### Raw data

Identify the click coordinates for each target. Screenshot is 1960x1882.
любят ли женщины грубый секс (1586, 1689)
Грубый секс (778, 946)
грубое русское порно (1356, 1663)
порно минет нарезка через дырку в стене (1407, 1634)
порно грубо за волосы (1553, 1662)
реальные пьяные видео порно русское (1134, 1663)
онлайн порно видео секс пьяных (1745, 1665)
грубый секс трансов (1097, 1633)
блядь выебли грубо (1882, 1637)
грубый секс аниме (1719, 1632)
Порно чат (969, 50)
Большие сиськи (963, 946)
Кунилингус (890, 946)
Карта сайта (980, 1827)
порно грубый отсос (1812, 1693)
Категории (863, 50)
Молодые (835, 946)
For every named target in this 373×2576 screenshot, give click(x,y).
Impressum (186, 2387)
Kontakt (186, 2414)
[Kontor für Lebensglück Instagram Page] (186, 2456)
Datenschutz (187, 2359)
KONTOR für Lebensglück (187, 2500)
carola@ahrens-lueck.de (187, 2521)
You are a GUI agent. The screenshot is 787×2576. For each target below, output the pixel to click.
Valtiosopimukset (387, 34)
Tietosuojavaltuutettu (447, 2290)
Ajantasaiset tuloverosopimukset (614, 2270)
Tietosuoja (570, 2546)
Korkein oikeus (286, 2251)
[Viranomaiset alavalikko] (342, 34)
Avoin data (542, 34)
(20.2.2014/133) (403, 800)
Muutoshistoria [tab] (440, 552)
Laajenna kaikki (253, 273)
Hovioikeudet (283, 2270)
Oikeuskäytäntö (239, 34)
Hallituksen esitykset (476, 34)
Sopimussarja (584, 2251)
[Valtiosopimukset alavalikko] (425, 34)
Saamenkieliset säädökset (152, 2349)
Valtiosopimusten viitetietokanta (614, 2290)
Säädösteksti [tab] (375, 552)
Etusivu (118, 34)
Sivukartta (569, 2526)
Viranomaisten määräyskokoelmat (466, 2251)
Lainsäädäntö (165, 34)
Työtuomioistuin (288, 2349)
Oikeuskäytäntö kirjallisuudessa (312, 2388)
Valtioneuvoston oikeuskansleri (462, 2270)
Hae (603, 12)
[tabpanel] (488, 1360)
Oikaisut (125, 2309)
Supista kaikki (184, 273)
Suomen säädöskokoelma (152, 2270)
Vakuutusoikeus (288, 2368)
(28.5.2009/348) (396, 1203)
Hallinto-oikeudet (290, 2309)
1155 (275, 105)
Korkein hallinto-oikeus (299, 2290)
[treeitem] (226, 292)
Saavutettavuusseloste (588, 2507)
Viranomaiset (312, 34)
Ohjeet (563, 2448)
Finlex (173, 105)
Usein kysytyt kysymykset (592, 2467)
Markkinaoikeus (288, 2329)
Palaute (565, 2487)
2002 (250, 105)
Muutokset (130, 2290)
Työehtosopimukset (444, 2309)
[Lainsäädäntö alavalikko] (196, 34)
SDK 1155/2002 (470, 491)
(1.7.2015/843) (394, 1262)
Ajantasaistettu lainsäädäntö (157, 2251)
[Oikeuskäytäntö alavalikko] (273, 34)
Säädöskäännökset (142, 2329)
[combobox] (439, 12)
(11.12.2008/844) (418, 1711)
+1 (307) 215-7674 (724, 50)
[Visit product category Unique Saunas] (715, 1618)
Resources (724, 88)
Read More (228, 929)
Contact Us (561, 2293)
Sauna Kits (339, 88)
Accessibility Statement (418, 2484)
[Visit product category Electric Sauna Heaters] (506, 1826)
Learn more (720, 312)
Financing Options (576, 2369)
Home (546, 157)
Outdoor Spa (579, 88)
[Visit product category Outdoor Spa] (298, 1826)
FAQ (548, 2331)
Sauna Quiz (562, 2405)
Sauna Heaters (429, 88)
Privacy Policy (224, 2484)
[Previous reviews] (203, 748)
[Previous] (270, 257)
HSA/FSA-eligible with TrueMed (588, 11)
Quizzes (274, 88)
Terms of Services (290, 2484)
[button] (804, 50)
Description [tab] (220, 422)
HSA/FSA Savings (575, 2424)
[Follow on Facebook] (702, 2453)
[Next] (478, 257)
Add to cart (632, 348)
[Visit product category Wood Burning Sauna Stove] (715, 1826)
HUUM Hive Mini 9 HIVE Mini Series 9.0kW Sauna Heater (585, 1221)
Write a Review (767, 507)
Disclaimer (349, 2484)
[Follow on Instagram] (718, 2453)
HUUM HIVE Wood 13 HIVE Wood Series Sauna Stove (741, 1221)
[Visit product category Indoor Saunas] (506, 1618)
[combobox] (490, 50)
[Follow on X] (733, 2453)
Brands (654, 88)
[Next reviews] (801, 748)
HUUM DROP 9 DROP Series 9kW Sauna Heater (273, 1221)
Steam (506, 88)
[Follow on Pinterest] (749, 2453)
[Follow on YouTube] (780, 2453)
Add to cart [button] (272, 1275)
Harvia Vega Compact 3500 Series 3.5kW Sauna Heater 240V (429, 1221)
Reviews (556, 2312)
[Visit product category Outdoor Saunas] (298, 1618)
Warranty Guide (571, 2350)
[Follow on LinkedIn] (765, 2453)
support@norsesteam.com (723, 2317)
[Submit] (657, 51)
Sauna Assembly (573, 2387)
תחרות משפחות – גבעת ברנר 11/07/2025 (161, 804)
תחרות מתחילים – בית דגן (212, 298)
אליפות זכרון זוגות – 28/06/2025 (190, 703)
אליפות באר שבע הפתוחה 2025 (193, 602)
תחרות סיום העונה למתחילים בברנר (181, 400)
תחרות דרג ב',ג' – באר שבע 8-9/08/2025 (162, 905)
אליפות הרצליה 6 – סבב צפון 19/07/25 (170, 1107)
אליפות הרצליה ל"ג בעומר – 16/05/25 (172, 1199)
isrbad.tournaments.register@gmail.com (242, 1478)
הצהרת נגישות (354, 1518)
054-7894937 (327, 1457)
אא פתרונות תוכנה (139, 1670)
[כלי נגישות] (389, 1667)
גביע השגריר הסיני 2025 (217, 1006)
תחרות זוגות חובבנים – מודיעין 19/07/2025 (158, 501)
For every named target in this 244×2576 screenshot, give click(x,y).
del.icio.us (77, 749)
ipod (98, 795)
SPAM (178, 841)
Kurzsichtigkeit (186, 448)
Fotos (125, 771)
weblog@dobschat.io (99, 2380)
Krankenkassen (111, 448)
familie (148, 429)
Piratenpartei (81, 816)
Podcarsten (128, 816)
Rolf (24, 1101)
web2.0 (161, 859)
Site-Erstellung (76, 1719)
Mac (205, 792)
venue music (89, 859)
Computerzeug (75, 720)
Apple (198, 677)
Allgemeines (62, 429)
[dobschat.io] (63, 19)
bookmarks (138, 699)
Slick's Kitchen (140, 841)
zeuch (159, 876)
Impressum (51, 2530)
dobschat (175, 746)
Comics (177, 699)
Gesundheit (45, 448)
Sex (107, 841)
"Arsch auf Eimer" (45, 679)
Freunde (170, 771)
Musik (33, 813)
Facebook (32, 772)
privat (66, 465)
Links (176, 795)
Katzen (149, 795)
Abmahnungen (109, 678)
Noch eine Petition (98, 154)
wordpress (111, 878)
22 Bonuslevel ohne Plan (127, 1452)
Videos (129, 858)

######

• Task prompt: Produce an exact copy of each line from the one holding "Gesundheit (45, 448)" through the last line of the records, both included, and nothing more.

• Completed task:
Gesundheit (45, 448)
Sex (107, 841)
"Arsch auf Eimer" (45, 679)
Freunde (170, 771)
Musik (33, 813)
Facebook (32, 772)
privat (66, 465)
Links (176, 795)
Katzen (149, 795)
Abmahnungen (109, 678)
Noch eine Petition (98, 154)
wordpress (111, 878)
22 Bonuslevel ohne Plan (127, 1452)
Videos (129, 858)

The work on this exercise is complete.